What? Really? Because, I'm the one that actually delivered Linus - out of my body - and that's not one of the things in my "Cons" column. Not that I'm like, "You know, the thing I could really go for now is active labor!", but the prospect of it wouldn't stop me from having another baby, if that's what we decide. Orionjob, however, seems to bear deeper scars than I do, which kinda pisses me off, a little. Not that I think he isn't entitled to his feelings, and yada yada blah blah, but if I'm ok with it, I feel like he should be too, you know?
It's possible I haven't got the full story out of him yet.
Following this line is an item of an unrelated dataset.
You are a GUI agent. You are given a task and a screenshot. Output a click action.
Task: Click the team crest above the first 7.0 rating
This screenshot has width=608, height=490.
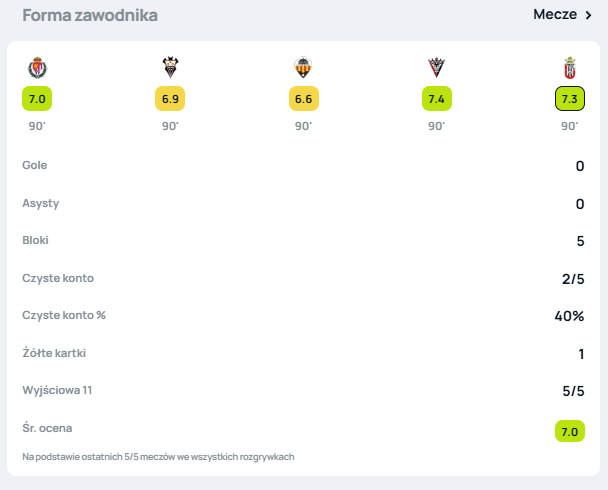click(x=37, y=68)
He's a still-waters-run-deep kinda guy, and often the first thing you get out of him isn't the whole of it, and you have to wait a bit before he spills the rest and really comes to whatever conclusion he's going to come to. I used to get very impatient with him when we were first together (because Patience is NOT my middle name), but over time I've gotten used to the process. Plus, getting frustrated with it isn't going to make things happen any faster. In fact, the opposite may be true. And, I can't change a rock into a river through force of will. I don't have that kind of power, and probably wouldn't want to even if I did. So, I wait.
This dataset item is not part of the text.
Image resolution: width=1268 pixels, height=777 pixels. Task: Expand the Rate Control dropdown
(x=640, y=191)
Meanwhile, I thought I'd tell you all Linus' birth story, for anyone who hasn't heard it already. So, be warned. I don't plan on going into super, squeamish detail, but still...
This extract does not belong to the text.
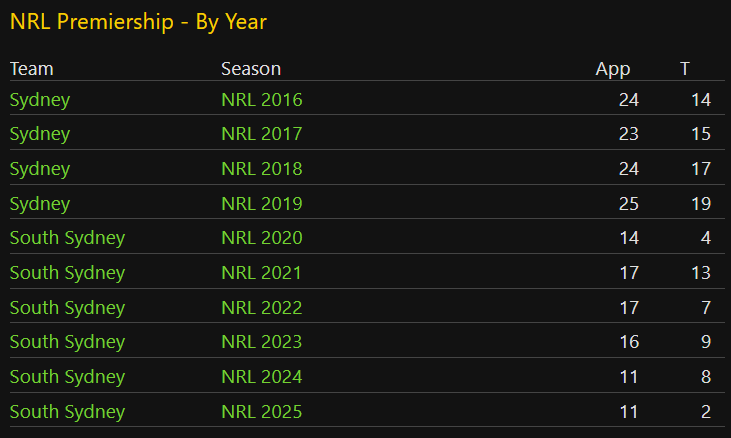Open the NRL 2023 season link
The height and width of the screenshot is (438, 731).
[x=262, y=342]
It was quite arduous - 54 hours total. Um, I guess I feel like I should first tell you that I was pregnant before Linus. We had decided in about November, 2003, to kinda, maybe, start to think about trying to get pregnant. We stopped using contraception, but we weren't really trying. I mean, we were having sex, so yeah, in that way we were trying, but we weren't taking my temperature every morning, or anything even remotely like that. I had always assumed I'd have a hard time getting pregnant. I'd had really screwy periods until I was about 30. By screwy, I mean irregular. Sometimes I'd go three months between, sometimes 20 days, there was just no telling. Then, sometime in my early 30s, I became regular. Like, phases-of-the-moon regular. But, when we started discussing pregnancy, I'd only had a couple of years of regular, vs. a couple of decades of screwy, so I was still kinda in the mode of thinking, "my cycle is weird and there's no way to predict what may happen", which was totally not true, had I been thinking. Still, I chose to believe that I was perhaps only ovulating once a season. Also, my mother had had trouble conceiving me. She tried for a couple of years, though this was in her 20s and not her 30s. I think she even took some kind of fertility drug eventually, though I'm not sure about that last bit.
These two things, plus the fact that I was 35 at the time and I'm a biologist and know how diminishing-fertility happens, clouded my thinking. This was also around the time when it was a cover story on every weekly news magazine how so many women were postponing having children until it was "too late". Oh, and Or and I had been using a sort of modified rhythm method for about a decade - that is, we used nothing most of the time until I thought it was around the time I could be ovulating, and then we'd use condoms. Now, I know that the rhythm method works for crap unless you absolutely know when you are ovulating. Since as far as I knew, I'd never been pregnant, I assumed that I must not hardly ever be actually ovulating, otherwise I would have gotten pregnant before. Yeah, I know that's some fucked up logic, using a contraceptive method that I assumed would normally fail, but this just serves to illustrate the fact that I seriously thought I would have to TRY to get pregnant. Like, months, possibly years, of data collection, strategic sex, luck, and possibly fertility-enhancing drugs.
So, I got pregnant immediately. That is so like me.
Well, I'd planned on telling one story, and now I'm telling another. I'll get around to the original plan eventually, but first I'm going to finish this one. But not in one post, because this is plenty long already. If you're still reading at this point - thanks.